Even as I was indulging in my bit of a moan yesterday about the stresses of home ownership I was experiencing a deeply nagging sense of guilt at doing so. This had its considerable roots in the fact that I'd been reading the opening chapters of Zola's Germinal and couldn't help but be aware of the deep disconnect between the luxury of my life here and the utter misery of that of the workers in and around the Mountsou mine that the novelist painstakingly itemises in Part One of his novel.

Zola takes his readers so fully inside the mine in terms of everyday agonising detail as to engender a painful claustrophobia. And does so in what seems to me an almost flat style, a kind of journalistic recording of the facts as they are: The mine never lay idle; night and day human insects were always down there burrowing into the rock six hundred metres beneath the fields of beet.
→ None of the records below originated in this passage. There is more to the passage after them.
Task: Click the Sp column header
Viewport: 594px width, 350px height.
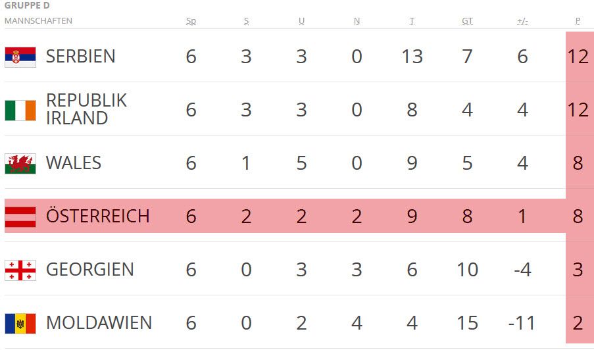Action: [191, 21]
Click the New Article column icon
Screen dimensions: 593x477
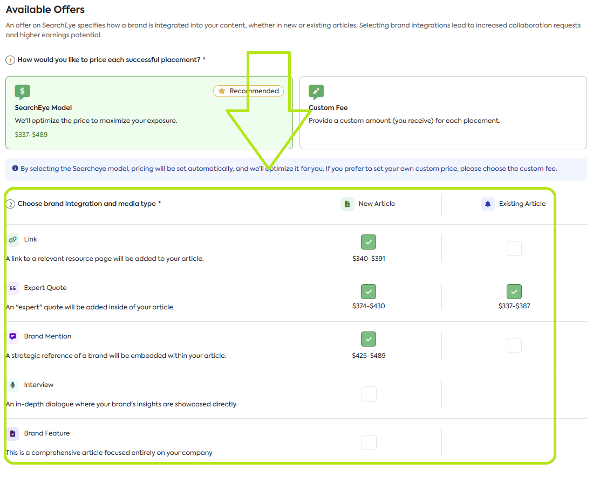(x=347, y=204)
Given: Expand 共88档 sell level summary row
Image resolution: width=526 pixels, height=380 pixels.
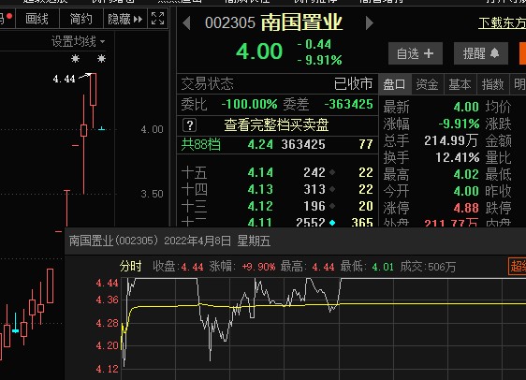Looking at the screenshot, I should pyautogui.click(x=277, y=144).
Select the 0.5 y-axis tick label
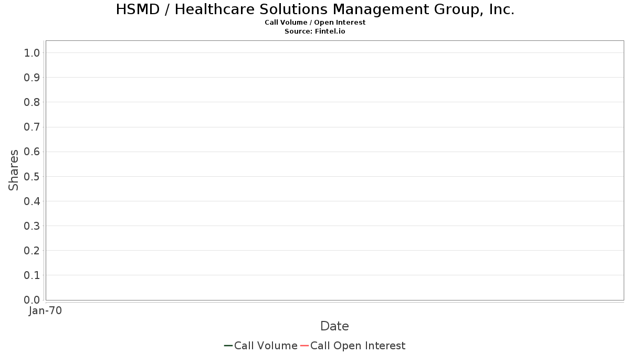630x354 pixels. pyautogui.click(x=32, y=176)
You are forced to witness that burrowing in inescapable close-up, right next to one of the insects involved. And it's painful. In fact, more than one; making it relentless also.
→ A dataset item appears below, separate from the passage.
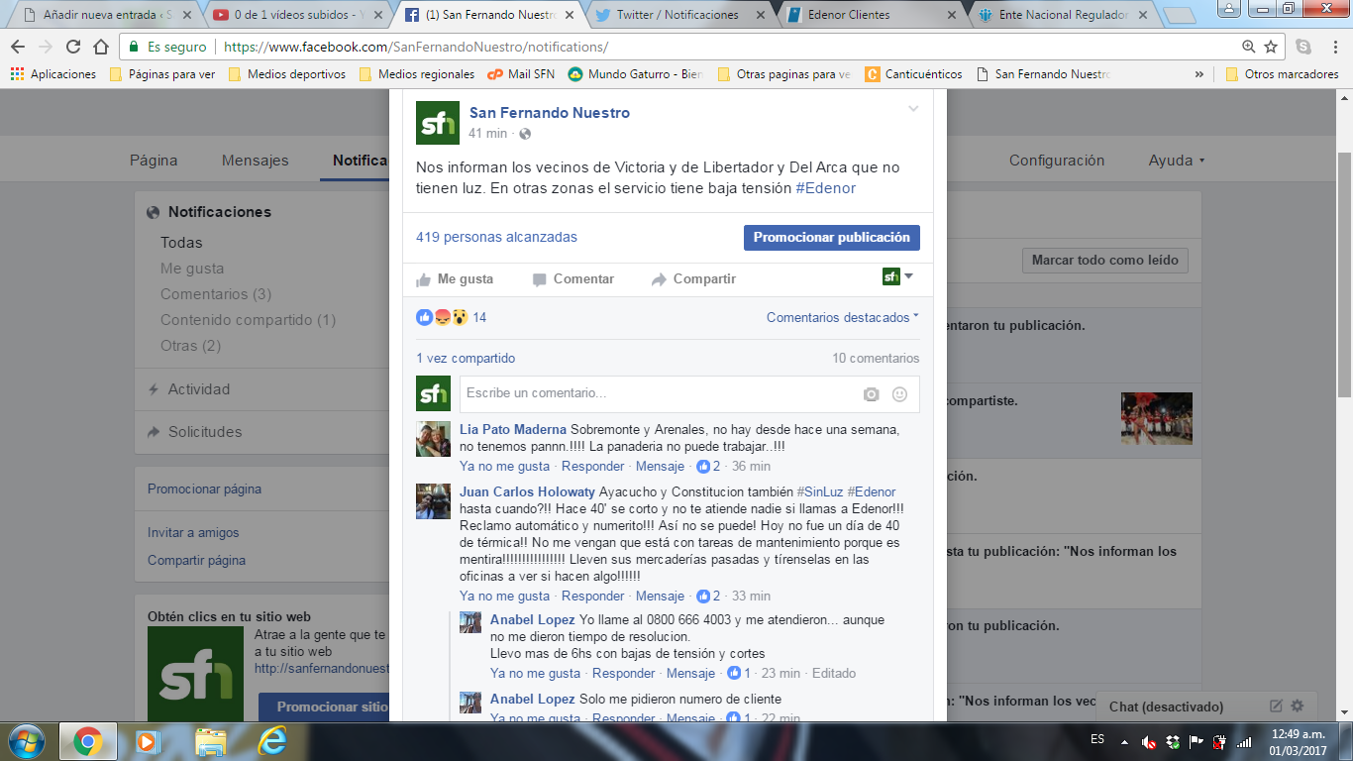Toggle 'Ya no me gusta' on Lia's comment

(504, 467)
Should the suffering of those working down French mines in 1866 impinge upon a twenty-first century consciousness? Well, Zola leaves the reader in no doubt of the reality of that suffering and the fact that it called for some kind of attention. And it doesn't take much to draw parallels with the equally real experiences in our time of those whose lot is similar exploitation. So I suppose I can take some solace in the fact that I have at least some awareness of my own inadequacies as a citizen of the world.

Thursday, June 11, 2026

Home Improvements

Today we've had a couple of workmen around: one to install an updated filtration system for the water; the other to get Noi's oven working again. Both endeavours seem to have been successful, though it's generally best to wait for a year or so, I find, before a final declaration on this front. By which time a couple more things will have managed to go wrong about the house. As always I remind myself we're lucky to have what we've got and as long as the place remains livable there's not much point in moaning.
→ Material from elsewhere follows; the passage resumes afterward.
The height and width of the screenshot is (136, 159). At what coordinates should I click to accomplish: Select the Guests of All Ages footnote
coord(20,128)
And perhaps I should be even more positive than that. The fact that the old fridge has kept going since we last repaired it is surely cause for great celebration. The first attempt at putting in the spare part required didn't go well and I thought we'd need to find somewhere to dump the old model and buy a new one. But it's functioned perfectly since the second attempt. Indeed, the guy who came to repair our oven remarked that we were lucky to have it since this make is no longer available despite it being known to be an excellent refrigerator. Odd that - a manufacturer discontinuing a line on the grounds that it's so good at what it does.

Wednesday, June 10, 2026

Running Down

We popped into the big Kinokuniya bookshop at KLCC on Monday. After our last outing there I said to Noi that I felt it was holding up quite well in terms of the quality of its display in contrast to the equivalent in Takashimaya in our usual Far Place. That is no longer the case. The literature shelves were distinctly lacking in what I'd regard as essential works. No Balzac at all being just one example.

I suppose real readers get what they need on-line. But I still cannot help but feel that something important is being lost when youngsters who are developing a sense of what it is to be genuinely literate can no longer browse shelves that seek to exemplify that state.

That sounds horribly elitist, I know. It's meant to.